Moreover, because Dataset__getitem__ is type unstable,

I very much empathize with the pain from methods being type unstable; indeed I think that's one of the biggest benefits of xarray over pandas. Here, it's stable _over the same typed inputs_. i.e. if supplied with a list, it returns with a dataset, otherwise it returns a DataArray. (or am I missing something?)

it makes it hard to detect this kind of error using mypy

Is there a way in mypy we could use something like overload to specify the above contract here, as an alternative to another method?

What's the reasoning for not returning a Dataset when __getitem__ is passed an Iterable like _copy_listed?

I agree, this API is too overloaded. It would be better to have an explicit method for subsetting Dataset variables. Maybe subset or sel_vars?

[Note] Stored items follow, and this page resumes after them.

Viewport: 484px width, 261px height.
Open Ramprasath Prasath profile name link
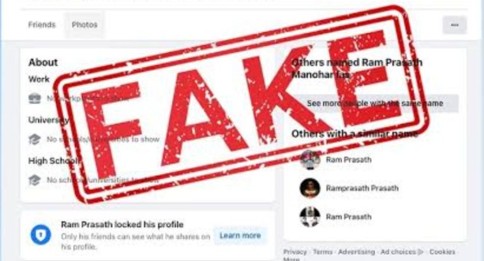point(362,188)
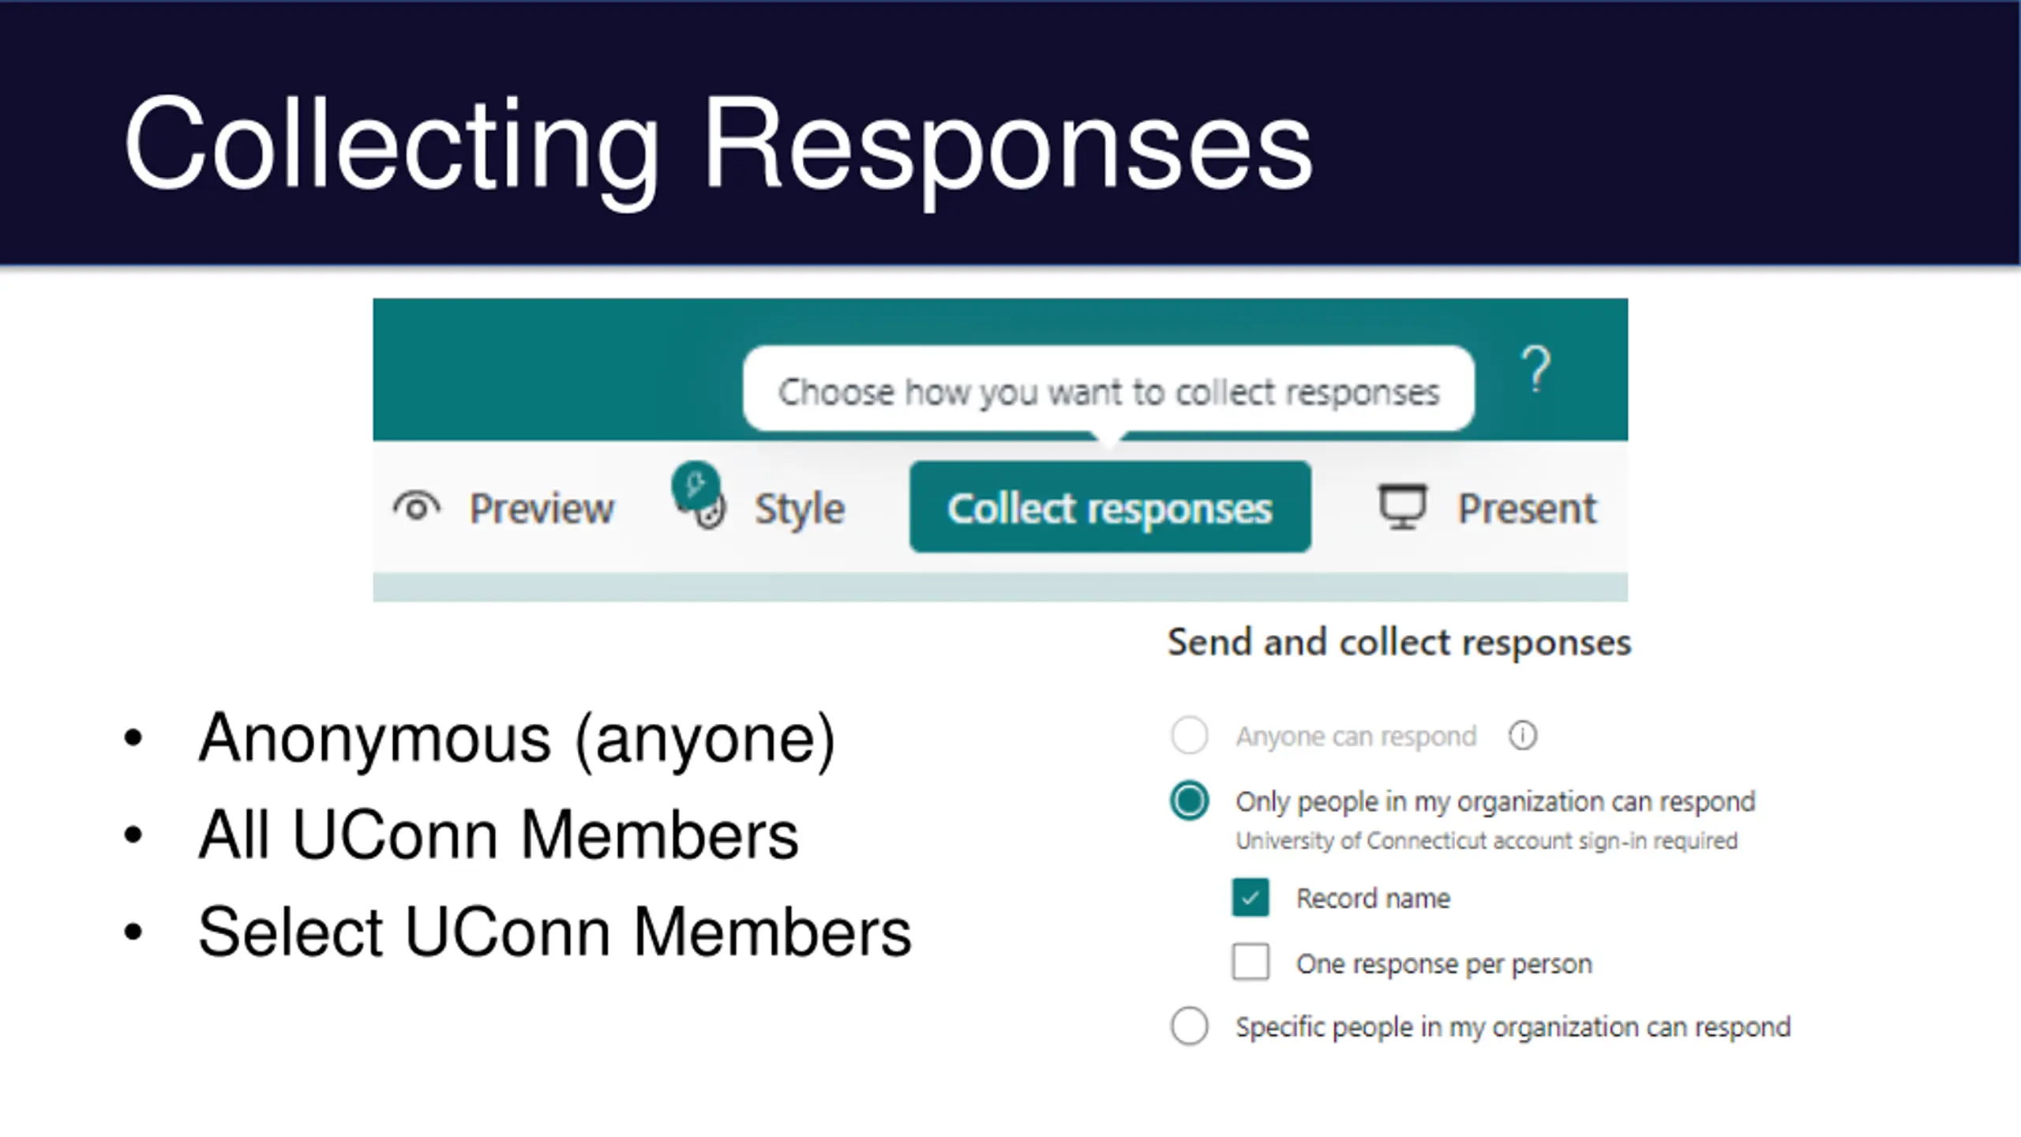This screenshot has width=2021, height=1137.
Task: Click the Choose how to collect responses tooltip
Action: (x=1108, y=390)
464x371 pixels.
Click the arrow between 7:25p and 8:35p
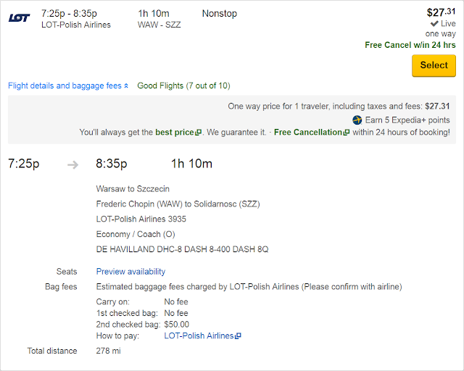pyautogui.click(x=73, y=164)
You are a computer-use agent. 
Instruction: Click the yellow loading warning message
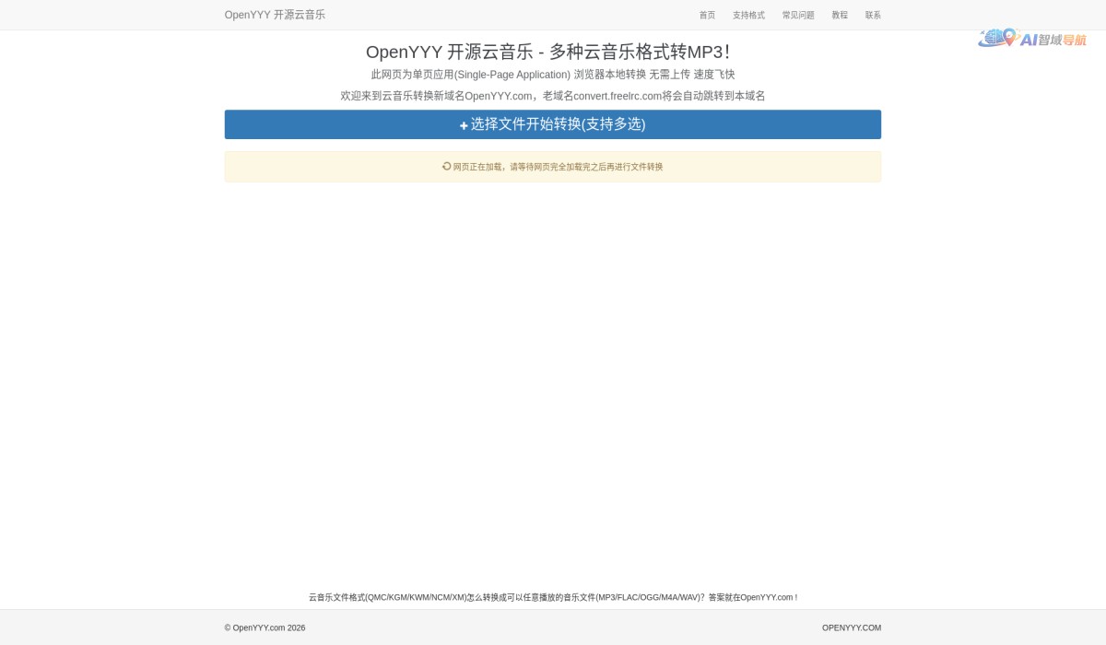pyautogui.click(x=553, y=167)
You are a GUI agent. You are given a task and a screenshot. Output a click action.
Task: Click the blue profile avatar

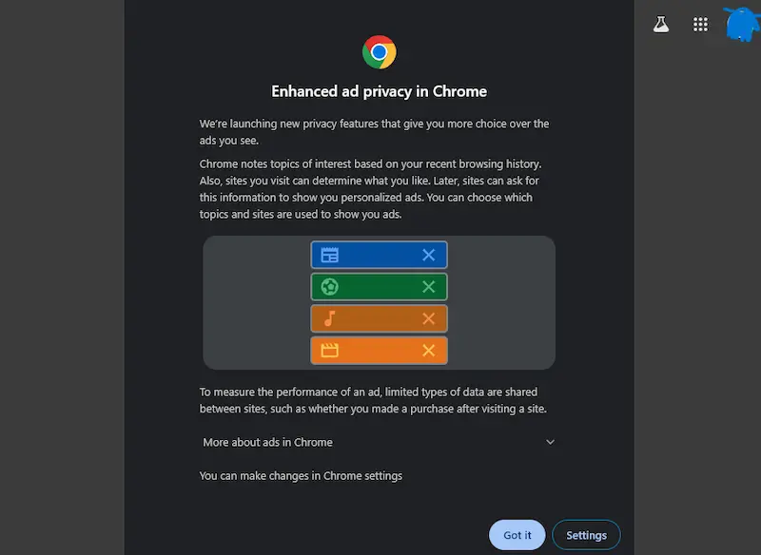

In early versions of xarray (back when it was called xray), we actually had a select method but I was concerned it was too confusing with indexing: http://xarray.pydata.org/en/v0.1.1/generated/xray.Dataset.select.html#xray.Dataset.select

What's the reasoning for not returning a Dataset when __getitem__ is passed an Iterable like _copy_listed?

The current check uses hashability to determine whether to try to make a DataArray. In theory, you could put a variable with the name ('a', 'b', 'c') into a Dataset.

Is there a way in mypy we could use something like overload to specify the above contract here, as an alternative to another method?

That is correct. The output type is predictable from the inputs types. With #4144, mypy may have a chance at detecting this kind of error. Still, I don't know how many users use type-checking. I expect most will only discover this problem at runtime.

It would be better to have an explicit method for subsetting Dataset variables.

I agree. sel_vars is more clear IMO since subset could apply to the coordinates too e.g. a spatial subset.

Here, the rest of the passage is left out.